En el Tomo II (poemas escritos entre los años 1961 y 1967) las mujeres no ascienden ya a título de poema y disminuyen su protagonismo en la temática general. Este tomo se perfila hacia el costado social de la gente de abajo y las mujeres aparecen como hitos menores, más en relación con la subjetividad y el interés puesto en la sexualidad y erotismo del sujeto lírico. Muchas de las poesías del volumen se asocian al cancionero folclórico letrado en el que se rescata lo popular de la fiesta (encuentros, peñas, guitarras y vino) que simbolizan estados de ánimo, y predominan quejas y –en las cuestiones de género– el tono elegíaco del abandono.

Conclusiones

A lo largo sus primeras experiencias en el campo de la poesía (recordemos que los dos volúmenes analizados reúnen doce poemarios escritos entre los años 1954 y 1967) Juan Carlos Bustriazo Ortiz ha ido variando el punto de vista lírico. Por un lado, la descripción impuesta de un paisaje de flexión realista y el intento de pulir sus necesidades estilísticas en torno a determinados tópicos. Por otro lado, y ya en el segundo tomo de su obra, el poeta avanza hacia aspectos sociales más sostenidos y también hacia una apreciación más íntima y erótica de lo femenino. Así va despojándose de elementos del paisaje con el fin de explorar subjetividades.
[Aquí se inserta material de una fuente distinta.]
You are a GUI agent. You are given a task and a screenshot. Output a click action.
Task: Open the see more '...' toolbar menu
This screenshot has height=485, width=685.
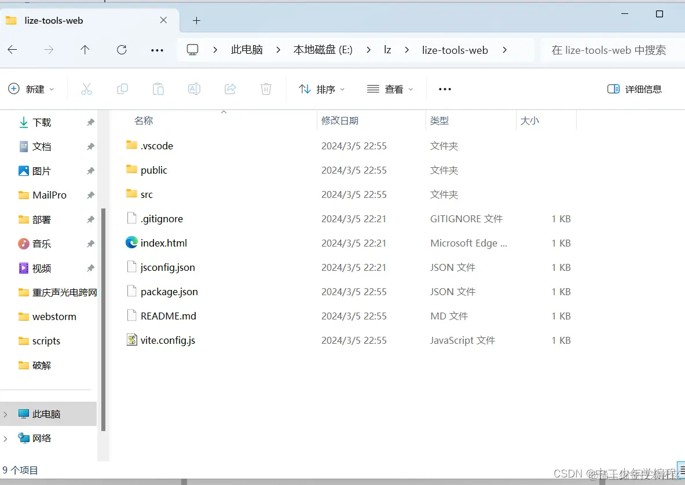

Si bien en la totalidad del corpus los poemas en los que figuran las mujeres son pocos, representan una importante motivación literaria como para que se pueda comprender un determinado efecto estético en el que están involucrados la imagen de una sociedad perdida, el rol femenino y el peso de la región evocada. Este parece ser el primer impulso creativo. En otras palabras, cierto tipo de feminidad descripta y la representación social solo parecen existir en los poemas de Bustriazo a través de la creación de un paisajismo verbal que determina, casi en el rango de la escuela naturalista, un tono elegíaco, fatalista. La naturaleza y su puntuación en torno a la figura femenina se elabora en clave de añoranza de un espacio evocado, y por otro lado deja una sensación de fragilidad, de angustia, de que todo eso ya no signifique nada, ni siquiera en la verbalización del recuerdo.

Bibliografía

Bustriazo Ortiz, J. C. Canto Quetral. Tomo I. Santa Rosa, Amerindia, 2008.

— Canto Quetral. Tomo II. Santa Rosa, Secretaría de Cultura, 2017.

Moreno Chá, E. Documental folklórico de la provincia de La Pampa. Buenos Aires, Fonema, 1975.

Pellegrino, D. y J. Warley. Un nuevo ciclo de la literatura de frontera. Santa Rosa, UNLPam-FCH, 2012.

Romaniuk, A. M. “‘Comarca de guitarras’ y ‘Poetas nochernícolas’. Estilo musical y fronteras simbólicas en torno al folklore pampeano”. Revista Argentina de Musicología n° 8, 2007, pp. 157-169

Torre, C. Literatura en tránsito. La narrativa expedicionaria de la Conquista del Desierto. Buenos Aires, Prometeo, 2010.


  1. Sobre este tema desarrollamos una ponencia titulada “Aproximaciones a la gauchesca en Canto quetral II de Bustriazo Ortiz” durante las XXIII Jornadas de Investigación de la Facultad de Ciencias Humanas, UNLPam, “Investigar en ciencias sociales y humanas en el contexto actual”; sede General Pico, 5 y 6 de octubre 2017.
  2. Hay menciones esporádicas sobre la metaforización “mineral” del personaje mapuche, por caso con la sal y el cobre. Cuando así se lo trata, la mineralización logra mayor asidero aún en la estricta región del poblamiento indígena.